И тут, повинуясь внезапному побуждению, он сказал:
– А не съездить ли нам в Лондон, Найджел, повидать маму?
– И еще мы можем посмотреть «У льва есть крылья». Ребята говорят, это страшно мировое кино.
– Отлично, Найджел, мы увидим и маму и фильм. И вот они поехали в Лондон ранним утренним поездом. «Давай сделаем ей сюрприз», – сказал Найджел. Но Седрик прежде позвонил, с отвращением вспомнив анекдот про педантичного прелюбодея: «Дорогая моя, для меня это только сюрприз. Для тебя же это удар».
– Я хочу повидать миссис Лин.
– Она сегодня неважно себя чувствует.
– Вот как? Очень жаль. Она сможет нас принять?
– Думаю, что да, сэр. Сейчас спрошу… Да, мадам будет очень рада видеть вас и мастера Найджела.

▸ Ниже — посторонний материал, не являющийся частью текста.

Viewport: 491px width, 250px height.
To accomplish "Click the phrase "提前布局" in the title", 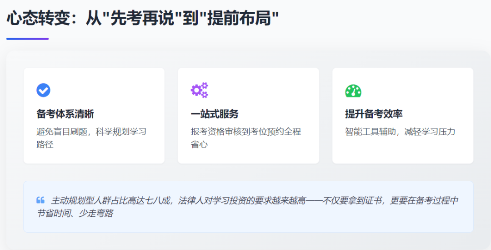I will pos(242,19).
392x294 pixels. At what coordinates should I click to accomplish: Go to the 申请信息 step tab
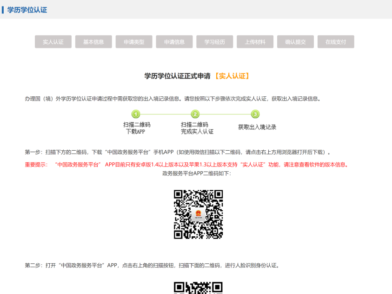tap(174, 42)
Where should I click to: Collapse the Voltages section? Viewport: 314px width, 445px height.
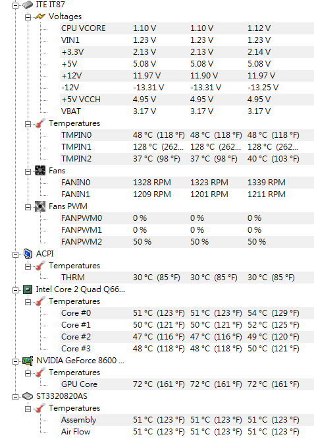(x=28, y=17)
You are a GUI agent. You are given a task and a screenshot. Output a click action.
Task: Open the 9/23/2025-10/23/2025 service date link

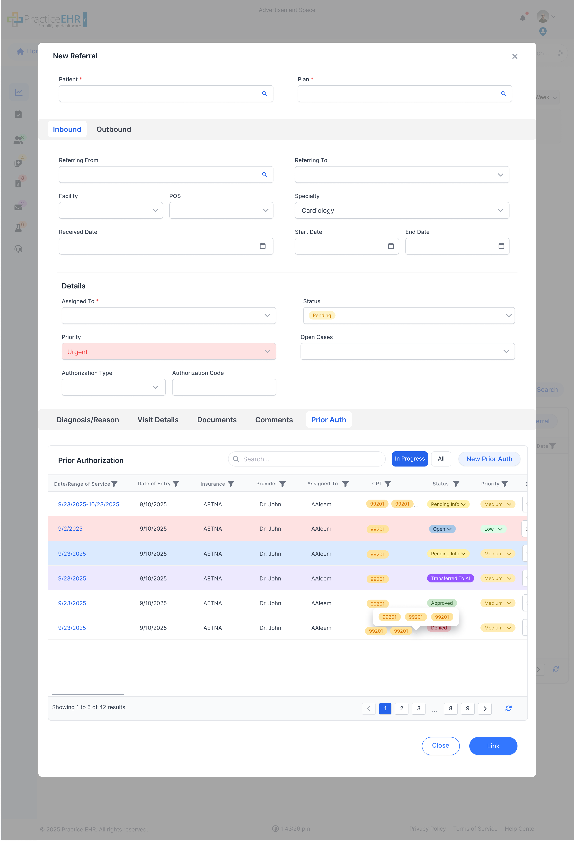tap(89, 504)
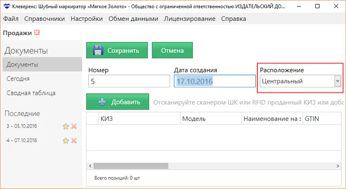346x189 pixels.
Task: Favorite the 4 - 07.10.2016 document
Action: pos(66,141)
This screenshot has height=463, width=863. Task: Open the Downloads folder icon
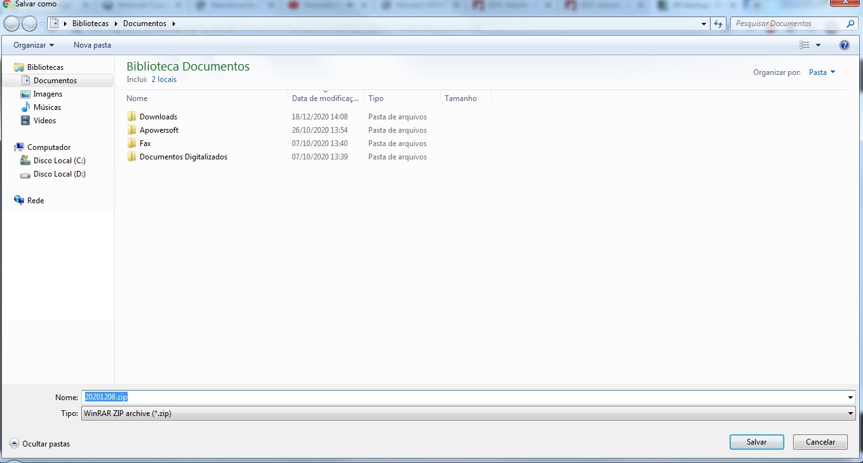tap(132, 117)
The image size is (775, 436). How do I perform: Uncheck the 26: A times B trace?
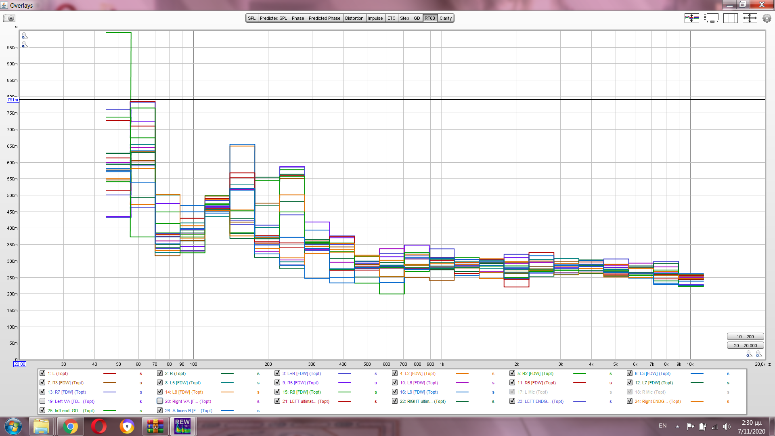pos(160,411)
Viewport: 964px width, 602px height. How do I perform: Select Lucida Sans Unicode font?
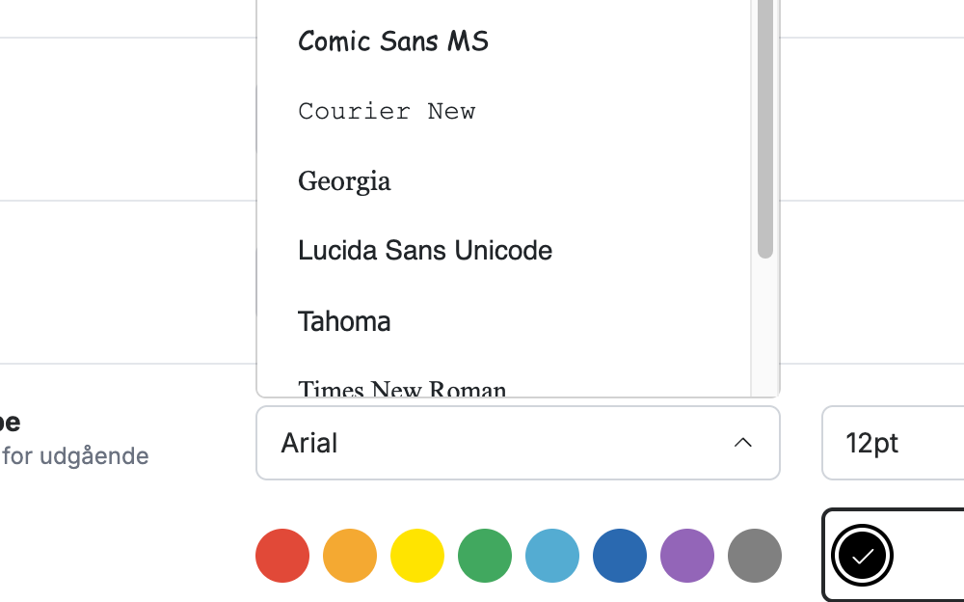(x=503, y=251)

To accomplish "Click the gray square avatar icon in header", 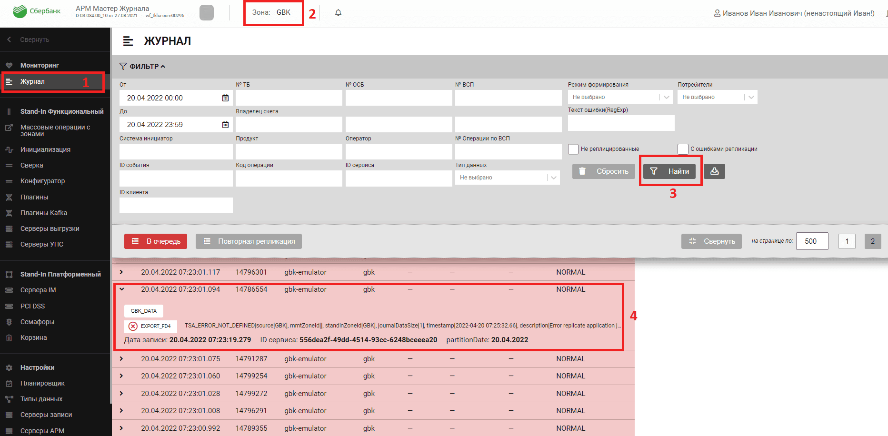I will click(207, 13).
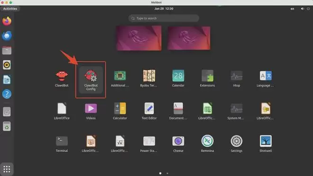Open the Extensions app
313x176 pixels.
[x=207, y=79]
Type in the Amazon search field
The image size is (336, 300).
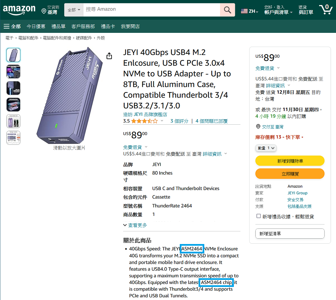pos(151,10)
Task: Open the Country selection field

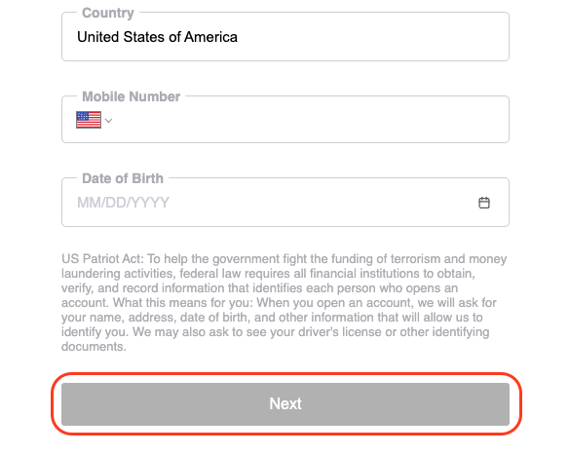Action: pyautogui.click(x=285, y=37)
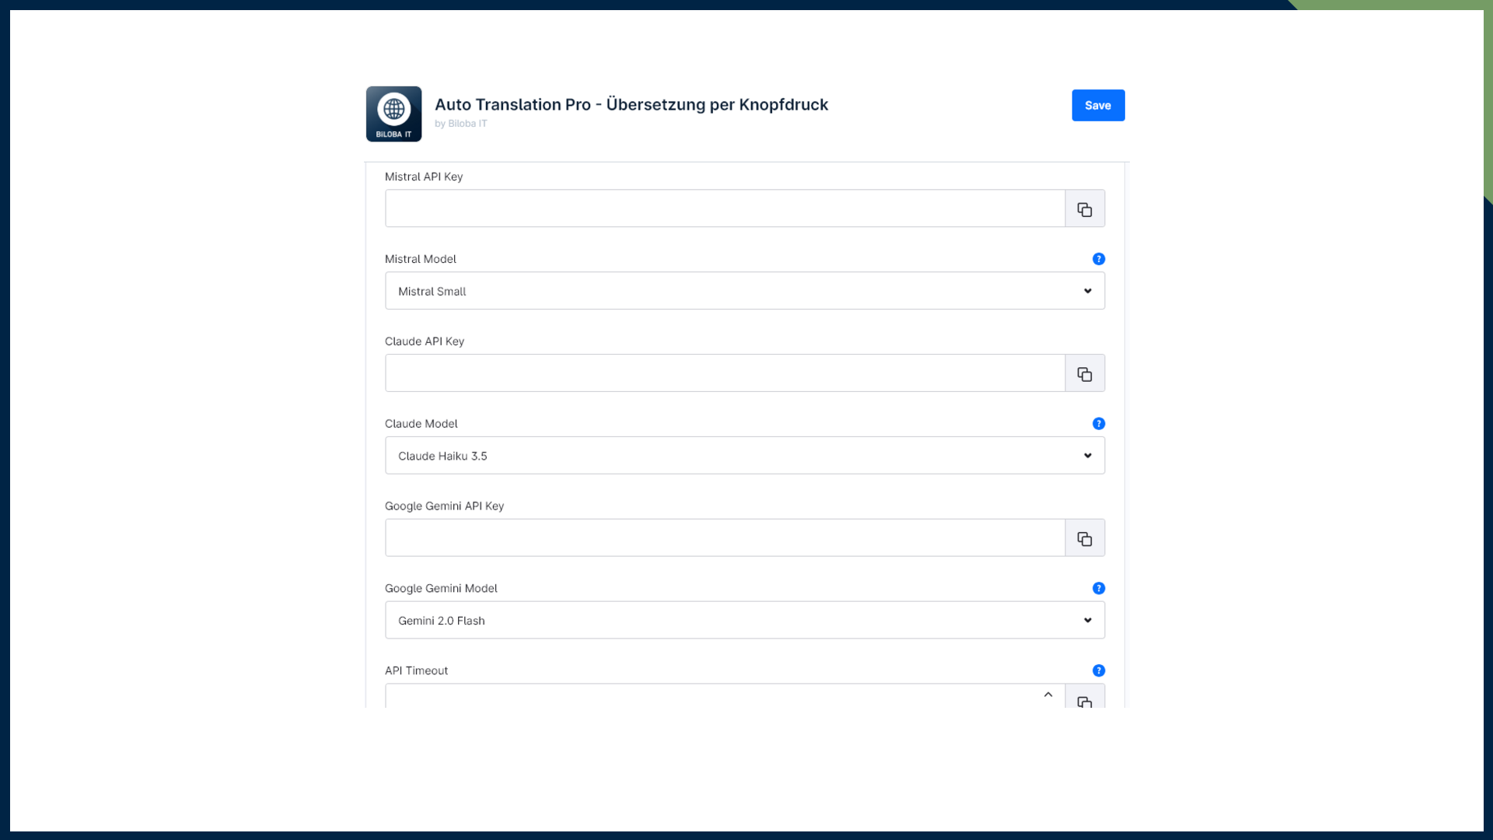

Они не виделись три года, с тех пор, как обсуждали вопрос о разводе. Седрик прекрасно понимал чувства Анджелы; странное дело, думал он, ведь некоторые люди боятся развода из любви к свету; они не хотят попадать в такое положение, когда их присутствие могло бы стать нежелательным, им хочется сохранить право входа за загородку для привилегированных на скачках в Аскоте. Однако у Анджелы нежелание оформить развод шло от совершенно противоположных соображений. Она не терпела никакого вмешательства в свою личную жизнь, не хотела отвечать на вопросы в суде или дать повод ежедневной газете напечатать о ней заметку.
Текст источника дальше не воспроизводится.